Gang van zaken rond besluit geneesmiddelenreclame
De Voorzitter van de Tweede
Kamer der Staten-Generaal
Postbus 20018
2500 EA Den Haag
DBO-CB-U-2147068
26 januari 2001
Tijdens de regeling van de werkzaamheden d.d. 17 januari jl. vroeg
het lid Hermann van uw Kamer mij een toelichting te geven op de
gang van zaken met betrekking tot het Besluit
geneesmiddelenreclame. Bij deze kom ik mede namens mijn ambtgenoot
van Justitie tegemoet aan dit verzoek.
Het concept Besluit geneesmiddelenreclame is slechts eenmaal,
namelijk op 18 augustus jl., in de Ministerraad besproken en
derhalve niet driemaal zoals in de Volkskrant van 17 januari jl.
staat vermeld.
In de Ministerraad van bovengenoemde datum werd besloten dat
eerdergenoemd concept-besluit eerst ter advisering aan de Raad van
State moest worden voorgelegd, alvorens het conform uw verzoek aan
de Tweede Kamer te sturen.

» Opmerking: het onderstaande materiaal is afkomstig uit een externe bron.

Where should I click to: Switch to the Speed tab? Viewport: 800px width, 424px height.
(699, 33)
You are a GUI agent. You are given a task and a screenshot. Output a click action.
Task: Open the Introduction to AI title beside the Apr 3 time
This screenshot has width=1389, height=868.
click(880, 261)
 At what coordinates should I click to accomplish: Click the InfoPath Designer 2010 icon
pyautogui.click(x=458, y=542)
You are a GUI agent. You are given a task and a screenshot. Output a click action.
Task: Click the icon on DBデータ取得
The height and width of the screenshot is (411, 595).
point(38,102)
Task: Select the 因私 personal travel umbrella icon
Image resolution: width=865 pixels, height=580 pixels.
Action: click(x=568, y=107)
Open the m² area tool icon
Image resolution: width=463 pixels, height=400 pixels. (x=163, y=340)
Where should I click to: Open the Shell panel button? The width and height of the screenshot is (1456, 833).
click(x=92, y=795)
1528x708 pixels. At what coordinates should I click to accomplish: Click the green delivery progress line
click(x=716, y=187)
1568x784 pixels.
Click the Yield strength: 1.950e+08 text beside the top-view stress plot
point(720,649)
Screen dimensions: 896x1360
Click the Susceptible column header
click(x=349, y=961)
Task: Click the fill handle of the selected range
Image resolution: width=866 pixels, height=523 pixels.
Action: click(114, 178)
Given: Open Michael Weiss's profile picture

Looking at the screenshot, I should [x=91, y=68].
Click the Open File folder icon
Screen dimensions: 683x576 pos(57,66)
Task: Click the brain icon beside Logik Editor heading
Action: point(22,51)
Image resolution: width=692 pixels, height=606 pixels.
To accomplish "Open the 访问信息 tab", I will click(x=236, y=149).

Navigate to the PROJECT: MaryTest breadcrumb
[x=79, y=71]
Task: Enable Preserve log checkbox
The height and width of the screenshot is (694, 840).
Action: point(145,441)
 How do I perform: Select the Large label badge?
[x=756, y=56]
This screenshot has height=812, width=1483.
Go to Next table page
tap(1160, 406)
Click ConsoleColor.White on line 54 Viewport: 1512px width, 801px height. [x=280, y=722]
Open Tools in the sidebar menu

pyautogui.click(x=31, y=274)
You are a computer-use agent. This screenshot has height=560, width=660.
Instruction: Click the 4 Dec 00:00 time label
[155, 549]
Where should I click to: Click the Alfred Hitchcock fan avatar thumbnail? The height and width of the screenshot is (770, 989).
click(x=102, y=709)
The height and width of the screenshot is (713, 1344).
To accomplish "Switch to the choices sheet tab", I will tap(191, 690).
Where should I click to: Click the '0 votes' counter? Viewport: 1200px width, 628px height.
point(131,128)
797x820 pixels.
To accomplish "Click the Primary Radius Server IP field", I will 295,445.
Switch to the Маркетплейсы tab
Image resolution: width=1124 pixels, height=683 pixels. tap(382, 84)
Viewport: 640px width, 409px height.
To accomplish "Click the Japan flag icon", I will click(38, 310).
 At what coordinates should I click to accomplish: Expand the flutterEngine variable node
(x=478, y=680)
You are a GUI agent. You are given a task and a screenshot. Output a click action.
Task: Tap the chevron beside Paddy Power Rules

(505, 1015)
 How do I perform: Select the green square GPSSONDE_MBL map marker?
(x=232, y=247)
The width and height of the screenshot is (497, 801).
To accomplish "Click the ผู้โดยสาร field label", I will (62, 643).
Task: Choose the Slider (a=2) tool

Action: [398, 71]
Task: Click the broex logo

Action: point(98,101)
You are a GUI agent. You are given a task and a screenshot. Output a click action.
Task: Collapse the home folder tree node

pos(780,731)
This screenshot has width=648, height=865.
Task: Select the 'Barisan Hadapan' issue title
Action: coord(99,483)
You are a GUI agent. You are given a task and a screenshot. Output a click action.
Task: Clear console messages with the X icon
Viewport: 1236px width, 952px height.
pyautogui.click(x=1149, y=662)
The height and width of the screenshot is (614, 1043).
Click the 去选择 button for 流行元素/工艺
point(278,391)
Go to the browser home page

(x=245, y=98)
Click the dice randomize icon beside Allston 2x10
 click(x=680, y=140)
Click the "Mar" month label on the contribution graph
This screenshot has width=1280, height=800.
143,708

Voordat verzending aan de Raad van
State plaats kon vinden moest echter nog op een aantal onderdelen
afrondend overleg plaatsvinden tussen de ministers van Justitie en
Economische Zaken en ondergetekende.
De inzet van het kabinet is om een nieuw besluit over
geneesmiddelenreclame zo spoedig mogelijk in het Staatsblad te
laten verschijnen. De weergave in de Volkskrant van 17 januari van
de gang van zaken bij de voorbereiding hiervan is de feitelijk
onjuist. Met het afrondend overleg over deze zeer complexe materie
is inmiddels nodige voortgang geboekt en ik verwacht daarom ook
binnen afzienbare tijd een formele voordracht te kunnen doen.